[[ STORED DATA, beginning ]]

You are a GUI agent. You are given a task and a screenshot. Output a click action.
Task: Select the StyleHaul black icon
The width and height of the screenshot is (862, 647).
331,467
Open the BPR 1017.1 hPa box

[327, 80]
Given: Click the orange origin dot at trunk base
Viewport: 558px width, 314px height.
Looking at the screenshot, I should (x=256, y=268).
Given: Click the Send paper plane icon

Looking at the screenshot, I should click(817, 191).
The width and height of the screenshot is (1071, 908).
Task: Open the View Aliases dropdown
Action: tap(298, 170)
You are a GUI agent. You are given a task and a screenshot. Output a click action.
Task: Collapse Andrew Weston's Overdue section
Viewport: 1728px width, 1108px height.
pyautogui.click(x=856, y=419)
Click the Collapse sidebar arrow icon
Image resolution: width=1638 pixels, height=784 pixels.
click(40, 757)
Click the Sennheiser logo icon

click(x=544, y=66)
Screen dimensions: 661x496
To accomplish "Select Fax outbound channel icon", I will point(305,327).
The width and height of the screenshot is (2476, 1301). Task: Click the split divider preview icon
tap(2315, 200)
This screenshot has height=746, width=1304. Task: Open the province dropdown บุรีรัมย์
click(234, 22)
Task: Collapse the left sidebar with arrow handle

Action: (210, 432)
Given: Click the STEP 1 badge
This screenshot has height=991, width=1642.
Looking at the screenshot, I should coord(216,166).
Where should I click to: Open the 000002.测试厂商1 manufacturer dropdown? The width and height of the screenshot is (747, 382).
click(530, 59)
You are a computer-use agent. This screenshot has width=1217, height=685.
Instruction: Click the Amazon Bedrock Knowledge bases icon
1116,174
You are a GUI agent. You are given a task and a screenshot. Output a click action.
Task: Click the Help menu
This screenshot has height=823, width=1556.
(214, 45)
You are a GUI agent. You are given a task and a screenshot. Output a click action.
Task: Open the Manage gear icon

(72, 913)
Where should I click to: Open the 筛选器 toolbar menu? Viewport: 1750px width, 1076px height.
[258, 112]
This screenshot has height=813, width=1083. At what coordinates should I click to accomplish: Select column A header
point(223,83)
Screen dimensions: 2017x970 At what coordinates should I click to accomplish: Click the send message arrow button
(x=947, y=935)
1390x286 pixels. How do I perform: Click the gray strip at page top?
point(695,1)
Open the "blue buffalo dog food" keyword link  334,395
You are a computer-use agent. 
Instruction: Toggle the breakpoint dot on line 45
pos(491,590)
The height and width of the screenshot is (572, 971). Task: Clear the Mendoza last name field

[[ STORED DATA, end ]]

### TASK TO CARRY OUT
Exactly as given, set down all of the lines above.

### OUTPUT
You are a GUI agent. You are given a task and a screenshot. Output a click action.
Task: Select the StyleHaul black icon
The width and height of the screenshot is (862, 647).
331,467
Open the BPR 1017.1 hPa box

[327, 80]
Given: Click the orange origin dot at trunk base
Viewport: 558px width, 314px height.
Looking at the screenshot, I should (x=256, y=268).
Given: Click the Send paper plane icon

Looking at the screenshot, I should click(817, 191).
The width and height of the screenshot is (1071, 908).
Task: Open the View Aliases dropdown
Action: tap(298, 170)
You are a GUI agent. You are given a task and a screenshot. Output a click action.
Task: Collapse Andrew Weston's Overdue section
Viewport: 1728px width, 1108px height.
pyautogui.click(x=856, y=419)
Click the Collapse sidebar arrow icon
Image resolution: width=1638 pixels, height=784 pixels.
click(40, 757)
Click the Sennheiser logo icon

click(x=544, y=66)
Screen dimensions: 661x496
To accomplish "Select Fax outbound channel icon", I will point(305,327).
The width and height of the screenshot is (2476, 1301). Task: Click the split divider preview icon
tap(2315, 200)
This screenshot has height=746, width=1304. Task: Open the province dropdown บุรีรัมย์
click(234, 22)
Task: Collapse the left sidebar with arrow handle

Action: (210, 432)
Given: Click the STEP 1 badge
This screenshot has height=991, width=1642.
Looking at the screenshot, I should coord(216,166).
Where should I click to: Open the 000002.测试厂商1 manufacturer dropdown? The width and height of the screenshot is (747, 382).
click(530, 59)
You are a computer-use agent. This screenshot has width=1217, height=685.
Instruction: Click the Amazon Bedrock Knowledge bases icon
1116,174
You are a GUI agent. You are given a task and a screenshot. Output a click action.
Task: Click the Help menu
This screenshot has height=823, width=1556.
(214, 45)
You are a GUI agent. You are given a task and a screenshot. Output a click action.
Task: Open the Manage gear icon

(72, 913)
Where should I click to: Open the 筛选器 toolbar menu? Viewport: 1750px width, 1076px height.
[258, 112]
This screenshot has height=813, width=1083. At what coordinates should I click to accomplish: Select column A header
point(223,83)
Screen dimensions: 2017x970 At what coordinates should I click to accomplish: Click the send message arrow button
(x=947, y=935)
1390x286 pixels. How do I perform: Click the gray strip at page top?
point(695,1)
Open the "blue buffalo dog food" keyword link  334,395
You are a computer-use agent. 
Instruction: Toggle the breakpoint dot on line 45
pos(491,590)
The height and width of the screenshot is (572, 971). Task: Clear the Mendoza last name field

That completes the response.